> _Activity_
Among the entries below, one stretch runs from the line that contains "[2021_DavidKirchner_Profilbild-Logo_Quadrat_220px] (83, 6)" through the line that contains "Datenschutzerklärung". Repeat that stretch exactly, ends included, and only that.

> _Records to process_
━━━━━━━━━━━━━━━━

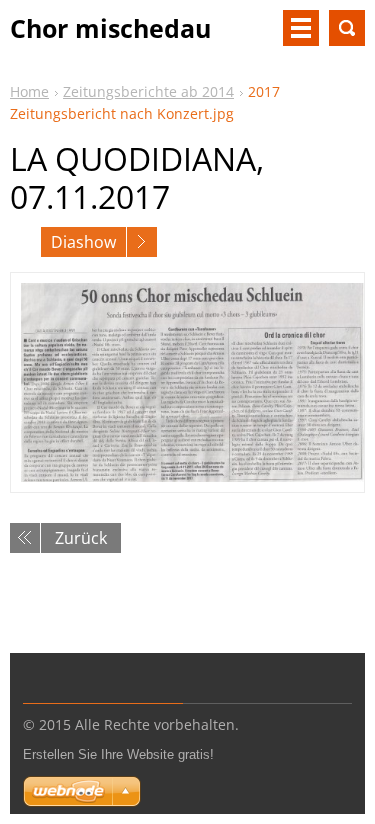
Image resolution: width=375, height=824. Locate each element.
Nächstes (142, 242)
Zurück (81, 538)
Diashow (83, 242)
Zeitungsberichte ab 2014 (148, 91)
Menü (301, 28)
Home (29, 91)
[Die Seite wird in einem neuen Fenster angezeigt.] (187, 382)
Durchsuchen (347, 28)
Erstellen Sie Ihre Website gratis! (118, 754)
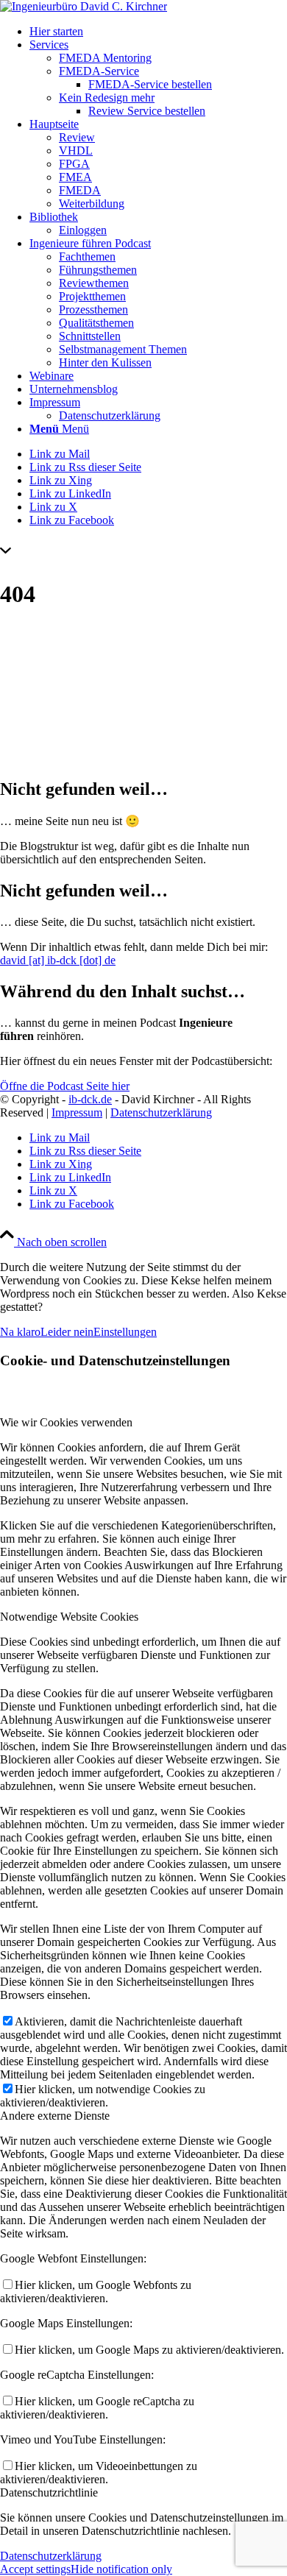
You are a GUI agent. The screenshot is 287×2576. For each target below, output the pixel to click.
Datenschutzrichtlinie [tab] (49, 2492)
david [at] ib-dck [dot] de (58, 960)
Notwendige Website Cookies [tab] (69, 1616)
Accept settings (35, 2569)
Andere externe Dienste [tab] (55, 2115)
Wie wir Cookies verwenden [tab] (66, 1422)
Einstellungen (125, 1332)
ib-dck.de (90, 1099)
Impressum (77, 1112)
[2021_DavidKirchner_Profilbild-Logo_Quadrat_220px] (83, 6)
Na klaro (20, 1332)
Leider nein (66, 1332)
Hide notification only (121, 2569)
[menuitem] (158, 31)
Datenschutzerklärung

━━━━━━━━━━━━━━━━

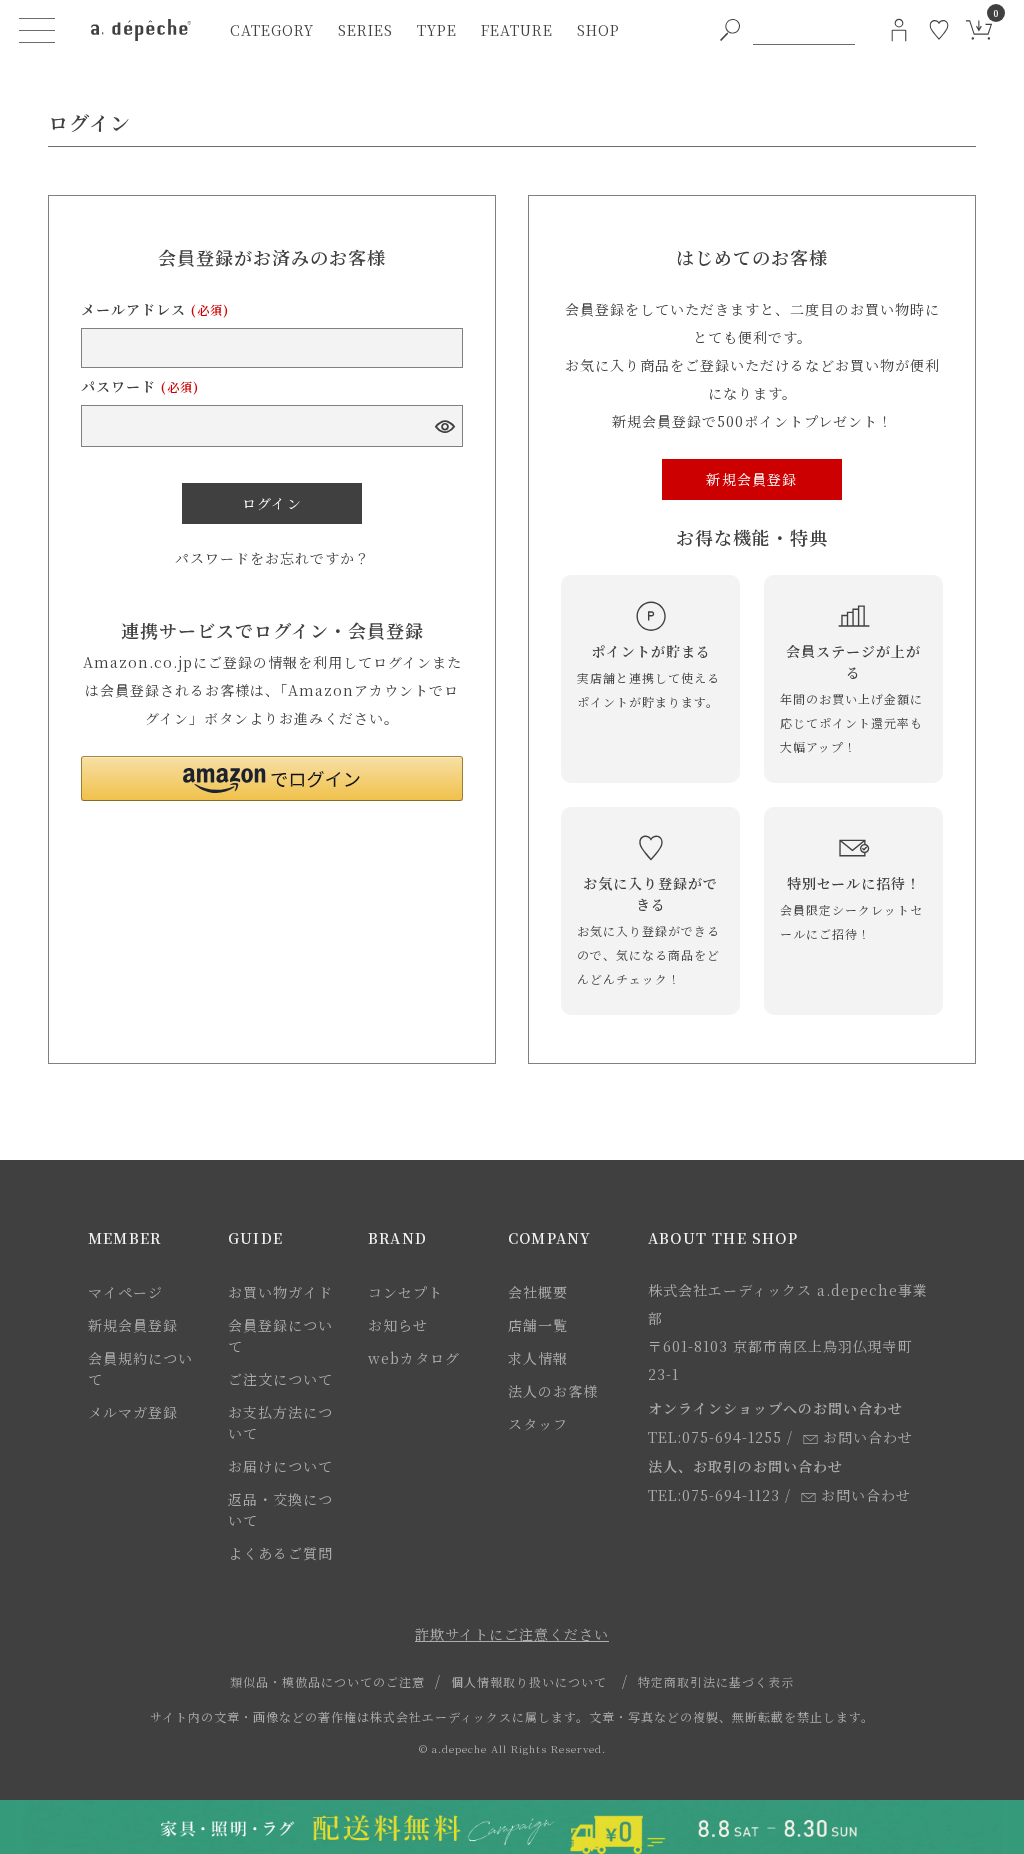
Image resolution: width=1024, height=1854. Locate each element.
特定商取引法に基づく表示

━━━━━━━━━━━━━━━━

> _Answer to this problem_
[2021_DavidKirchner_Profilbild-Logo_Quadrat_220px] (83, 6)
Na klaro (20, 1332)
Leider nein (66, 1332)
Hide notification only (121, 2569)
[menuitem] (158, 31)
Datenschutzerklärung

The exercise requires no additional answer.